● **DESCRIPTION OF THE TASK**: Can you reproduce the passage on Celebrex for osteoarthritis word for word, starting at "Placebo-controlled and comparative" and going up to and including "joints was observed."?

● **DOCUMENT SEGMENT**:

···

Placebo-controlled and comparative studies (with other NSAIDs) have shown the high therapeutic effectiveness of Celebrex in patients with osteoarthritis of the knee and hip joints. It turned out that this drug at a dose of 200 or 400 mg per day is comparable in its anti-inflammatory and analgesic activity to 1000 mg of naproxen, 150 mg of diclofenac or 2400 mg of ibuprofen. It had a positive effect on such indicators of the pathological process as the severity of joint pain, the severity and duration of morning stiffness, general disease activity assessed by the doctor and the patient, as well as the WOMAC index and the function of the affected joints. At the same time, the drug reliably changed their values ​​[5]. In the vast majority of patients with secondary synovitis, resolution of exudative phenomena in the knee joints was observed.

···

[Stored dataset items]
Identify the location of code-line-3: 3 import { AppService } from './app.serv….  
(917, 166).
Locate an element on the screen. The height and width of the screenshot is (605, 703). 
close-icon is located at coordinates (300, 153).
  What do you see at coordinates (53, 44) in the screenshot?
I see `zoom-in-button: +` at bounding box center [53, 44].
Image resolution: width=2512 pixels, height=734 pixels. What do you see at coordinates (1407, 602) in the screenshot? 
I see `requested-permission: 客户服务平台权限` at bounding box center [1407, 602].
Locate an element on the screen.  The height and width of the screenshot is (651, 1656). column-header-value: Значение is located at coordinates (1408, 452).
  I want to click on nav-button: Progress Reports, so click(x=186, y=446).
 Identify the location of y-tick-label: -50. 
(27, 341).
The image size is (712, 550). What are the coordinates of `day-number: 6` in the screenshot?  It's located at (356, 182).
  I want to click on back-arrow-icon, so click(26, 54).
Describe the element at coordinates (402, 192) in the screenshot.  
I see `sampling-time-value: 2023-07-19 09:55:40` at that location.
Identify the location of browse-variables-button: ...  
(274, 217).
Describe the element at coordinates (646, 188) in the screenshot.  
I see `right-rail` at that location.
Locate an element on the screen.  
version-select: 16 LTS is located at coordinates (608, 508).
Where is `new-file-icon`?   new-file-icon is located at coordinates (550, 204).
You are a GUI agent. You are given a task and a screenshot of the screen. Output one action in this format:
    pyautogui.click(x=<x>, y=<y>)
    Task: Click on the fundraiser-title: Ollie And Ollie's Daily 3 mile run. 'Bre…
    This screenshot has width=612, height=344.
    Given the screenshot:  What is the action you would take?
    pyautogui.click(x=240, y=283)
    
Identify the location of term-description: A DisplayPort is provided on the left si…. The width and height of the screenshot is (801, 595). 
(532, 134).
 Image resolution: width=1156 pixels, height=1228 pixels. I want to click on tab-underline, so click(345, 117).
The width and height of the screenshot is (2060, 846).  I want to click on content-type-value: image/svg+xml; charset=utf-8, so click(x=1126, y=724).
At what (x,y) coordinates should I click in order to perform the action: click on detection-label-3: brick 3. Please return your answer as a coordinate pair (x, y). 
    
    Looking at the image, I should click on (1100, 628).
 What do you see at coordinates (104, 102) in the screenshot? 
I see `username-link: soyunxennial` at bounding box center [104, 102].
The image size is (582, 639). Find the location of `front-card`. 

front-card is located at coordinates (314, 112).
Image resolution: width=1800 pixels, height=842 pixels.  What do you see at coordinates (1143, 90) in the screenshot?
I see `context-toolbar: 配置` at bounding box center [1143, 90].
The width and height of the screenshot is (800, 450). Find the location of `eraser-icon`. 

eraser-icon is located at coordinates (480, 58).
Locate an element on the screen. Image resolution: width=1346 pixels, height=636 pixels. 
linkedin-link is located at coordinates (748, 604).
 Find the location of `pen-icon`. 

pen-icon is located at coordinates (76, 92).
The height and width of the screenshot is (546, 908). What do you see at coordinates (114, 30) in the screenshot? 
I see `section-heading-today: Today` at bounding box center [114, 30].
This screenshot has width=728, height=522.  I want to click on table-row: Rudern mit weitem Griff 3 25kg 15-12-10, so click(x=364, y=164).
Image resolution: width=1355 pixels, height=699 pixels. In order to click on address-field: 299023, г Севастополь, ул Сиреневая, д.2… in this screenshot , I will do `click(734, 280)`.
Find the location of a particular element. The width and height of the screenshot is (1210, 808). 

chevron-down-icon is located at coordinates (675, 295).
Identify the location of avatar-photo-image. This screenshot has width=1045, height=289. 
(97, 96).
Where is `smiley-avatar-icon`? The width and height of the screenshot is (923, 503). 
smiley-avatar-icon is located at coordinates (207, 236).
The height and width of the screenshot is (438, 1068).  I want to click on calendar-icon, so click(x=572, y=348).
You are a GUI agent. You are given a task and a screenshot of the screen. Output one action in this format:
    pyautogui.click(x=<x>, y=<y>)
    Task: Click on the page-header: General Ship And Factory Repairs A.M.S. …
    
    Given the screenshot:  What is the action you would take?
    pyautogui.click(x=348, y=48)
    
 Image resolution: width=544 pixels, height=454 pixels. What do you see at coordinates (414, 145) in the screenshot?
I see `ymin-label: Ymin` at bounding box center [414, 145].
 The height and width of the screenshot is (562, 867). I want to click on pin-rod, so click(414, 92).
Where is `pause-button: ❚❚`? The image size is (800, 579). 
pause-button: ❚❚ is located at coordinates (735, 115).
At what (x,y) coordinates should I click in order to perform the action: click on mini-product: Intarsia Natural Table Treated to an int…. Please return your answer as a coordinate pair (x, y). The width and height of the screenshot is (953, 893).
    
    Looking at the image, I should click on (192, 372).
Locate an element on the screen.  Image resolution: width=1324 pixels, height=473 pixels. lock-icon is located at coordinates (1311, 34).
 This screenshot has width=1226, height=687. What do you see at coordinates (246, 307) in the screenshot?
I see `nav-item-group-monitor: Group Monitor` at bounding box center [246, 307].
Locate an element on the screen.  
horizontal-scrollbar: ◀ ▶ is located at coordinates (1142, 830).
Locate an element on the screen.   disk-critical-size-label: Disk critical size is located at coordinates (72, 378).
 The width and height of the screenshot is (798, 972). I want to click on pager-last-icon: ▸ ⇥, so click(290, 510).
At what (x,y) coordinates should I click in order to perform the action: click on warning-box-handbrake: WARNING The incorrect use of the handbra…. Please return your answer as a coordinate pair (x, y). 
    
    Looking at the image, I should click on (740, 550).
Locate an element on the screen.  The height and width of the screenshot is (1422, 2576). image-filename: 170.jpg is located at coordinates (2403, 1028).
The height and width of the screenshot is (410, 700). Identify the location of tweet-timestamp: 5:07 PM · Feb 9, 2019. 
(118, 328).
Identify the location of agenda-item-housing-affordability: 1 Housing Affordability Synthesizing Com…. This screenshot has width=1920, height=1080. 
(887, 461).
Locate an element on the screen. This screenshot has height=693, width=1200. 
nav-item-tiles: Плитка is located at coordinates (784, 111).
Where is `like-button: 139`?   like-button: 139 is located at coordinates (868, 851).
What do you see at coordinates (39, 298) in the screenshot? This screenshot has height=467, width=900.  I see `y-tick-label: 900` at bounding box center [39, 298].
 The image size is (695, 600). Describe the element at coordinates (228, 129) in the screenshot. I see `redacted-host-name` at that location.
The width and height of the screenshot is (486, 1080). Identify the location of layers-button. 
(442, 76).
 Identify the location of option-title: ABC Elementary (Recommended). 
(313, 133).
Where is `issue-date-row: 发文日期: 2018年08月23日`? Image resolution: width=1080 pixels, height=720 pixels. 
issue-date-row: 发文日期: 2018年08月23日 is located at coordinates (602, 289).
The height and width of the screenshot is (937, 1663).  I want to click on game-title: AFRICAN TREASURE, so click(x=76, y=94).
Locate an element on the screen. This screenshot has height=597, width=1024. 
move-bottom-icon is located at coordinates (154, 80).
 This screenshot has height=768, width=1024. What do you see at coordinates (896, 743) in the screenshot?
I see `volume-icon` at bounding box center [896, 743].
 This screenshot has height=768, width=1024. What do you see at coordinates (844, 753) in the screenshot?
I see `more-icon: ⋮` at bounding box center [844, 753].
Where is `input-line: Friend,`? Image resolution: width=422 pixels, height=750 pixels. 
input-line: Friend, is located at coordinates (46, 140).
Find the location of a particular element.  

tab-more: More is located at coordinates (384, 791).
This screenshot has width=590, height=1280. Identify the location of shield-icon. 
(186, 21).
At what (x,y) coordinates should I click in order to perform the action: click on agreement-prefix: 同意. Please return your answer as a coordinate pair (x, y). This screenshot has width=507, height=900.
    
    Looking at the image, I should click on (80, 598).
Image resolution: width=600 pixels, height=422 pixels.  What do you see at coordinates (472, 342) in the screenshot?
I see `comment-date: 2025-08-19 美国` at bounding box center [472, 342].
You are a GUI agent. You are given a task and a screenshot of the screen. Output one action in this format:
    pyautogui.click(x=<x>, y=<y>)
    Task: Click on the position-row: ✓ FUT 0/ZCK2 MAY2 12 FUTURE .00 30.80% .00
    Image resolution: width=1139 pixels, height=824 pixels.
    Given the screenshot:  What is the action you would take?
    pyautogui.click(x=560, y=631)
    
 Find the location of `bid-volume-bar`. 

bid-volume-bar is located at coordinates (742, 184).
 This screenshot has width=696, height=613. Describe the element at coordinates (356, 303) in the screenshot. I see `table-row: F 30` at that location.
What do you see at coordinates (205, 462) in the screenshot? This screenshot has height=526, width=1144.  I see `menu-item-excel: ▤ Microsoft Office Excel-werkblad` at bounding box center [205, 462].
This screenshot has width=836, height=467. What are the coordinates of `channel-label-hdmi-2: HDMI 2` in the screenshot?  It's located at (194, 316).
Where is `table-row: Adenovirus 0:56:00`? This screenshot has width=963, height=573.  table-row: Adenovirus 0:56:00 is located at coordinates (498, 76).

···

● **COMPLETED TASK**:
Placebo-controlled and comparative studies (with other NSAIDs) have shown the high therapeutic effectiveness of Celebrex in patients with osteoarthritis of the knee and hip joints. It turned out that this drug at a dose of 200 or 400 mg per day is comparable in its anti-inflammatory and analgesic activity to 1000 mg of naproxen, 150 mg of diclofenac or 2400 mg of ibuprofen. It had a positive effect on such indicators of the pathological process as the severity of joint pain, the severity and duration of morning stiffness, general disease activity assessed by the doctor and the patient, as well as the WOMAC index and the function of the affected joints. At the same time, the drug reliably changed their values ​​[5]. In the vast majority of patients with secondary synovitis, resolution of exudative phenomena in the knee joints was observed.